In an article by Briony Smith for IT World Canada, John Reid, president of the CATA Alliance, is quoted with regards to a recent court ruling requiring additional data to confirm patentability.
Mr. Reid said, "This does affect all of the advanced technology sector, when it comes to patent protection—it affects any product that requires patent protection, which is everything". (See also: CATA press release)
I have not read the case yet, but from the article alone I must disagree with Mr. Reid.
Patents are a temporary monopoly granted to an innovator to disallow competition as an incentive. This area of policy must always be balanced with a need to protect competition, which in most cases is a much stronger driver of innovation than exclusive rights.
For patentability of a selection, improvement, or second-generation patent, it is quite reasonable for both the patent office and the courts to require data to indicate how the "new" invention is different than the prior art or prior patents.
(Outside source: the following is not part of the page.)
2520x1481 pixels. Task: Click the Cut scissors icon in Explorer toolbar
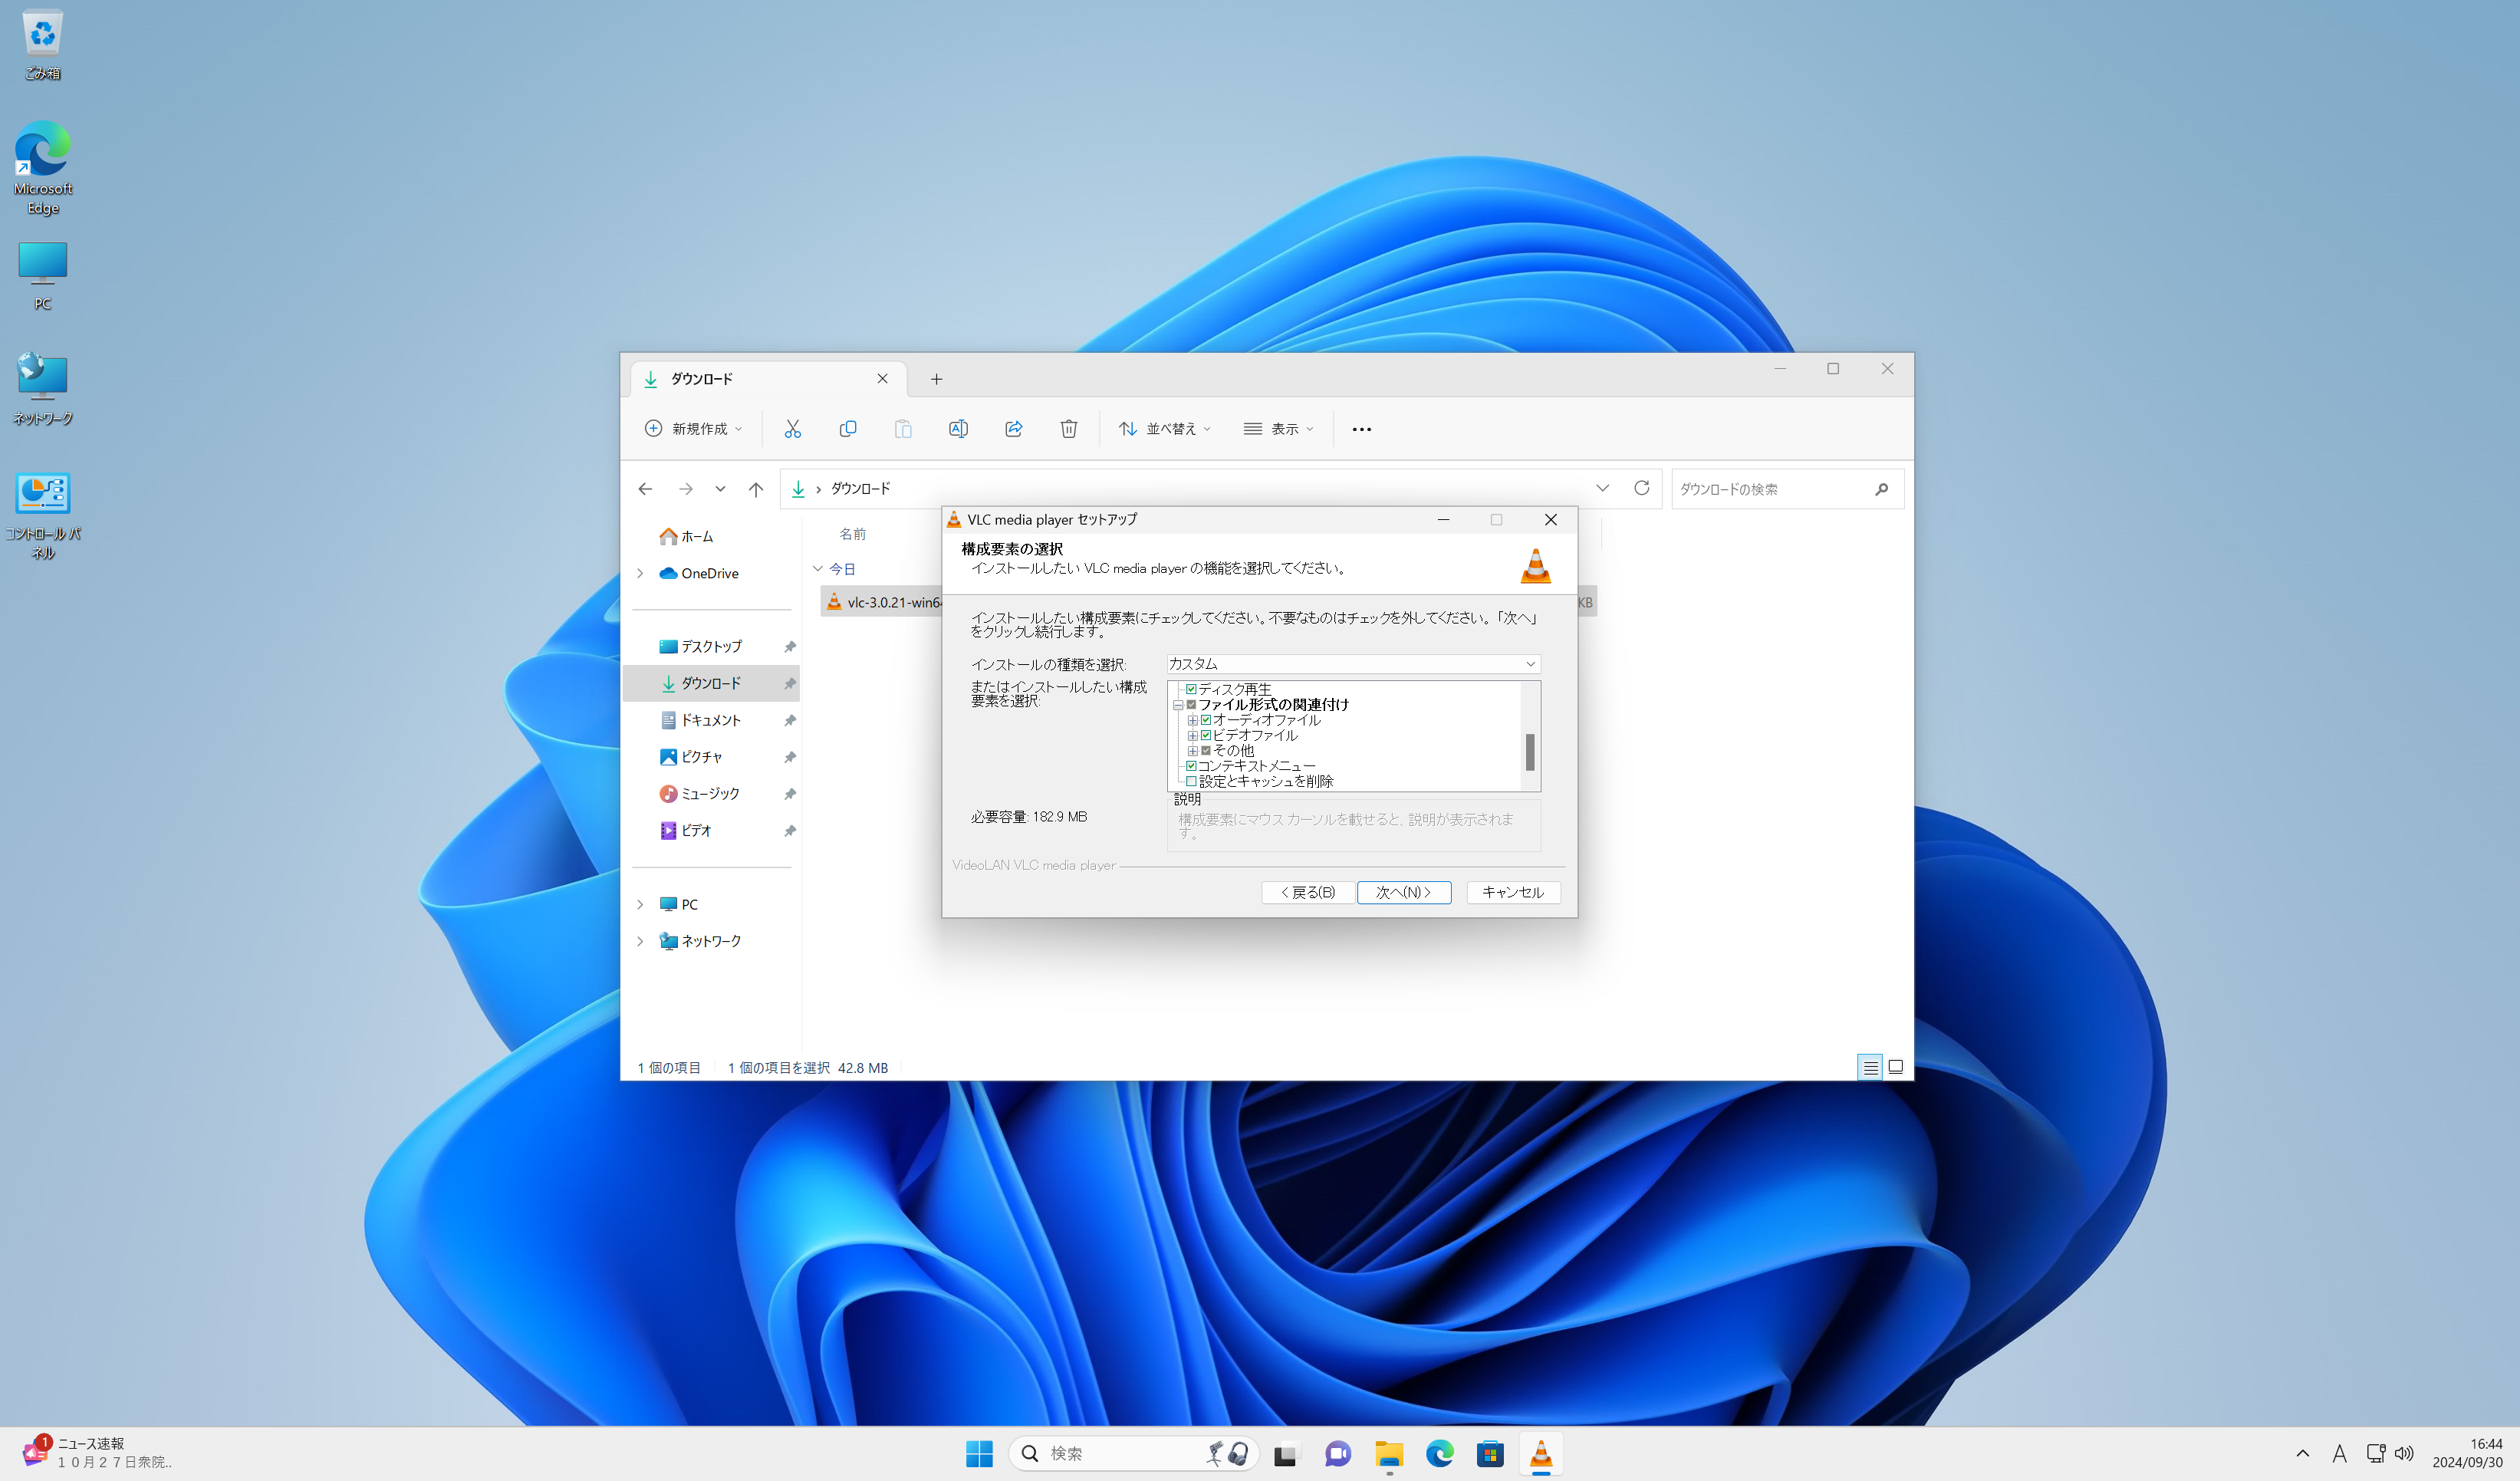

The fact that other countries may not need this is not sufficient reason for Canada to not improve on its patent regime.
In general I disagree that everything requires patent protection, something that seemed to be suggested by Mr. Reid. There are areas such as information/mental process (software, business methods, etc) where studies suggest that patents chill rather than provide incentive for innovation. CATA should be trying to support the interests of the entire high-tech sector, not just the anti-competitive interests of the incumbents.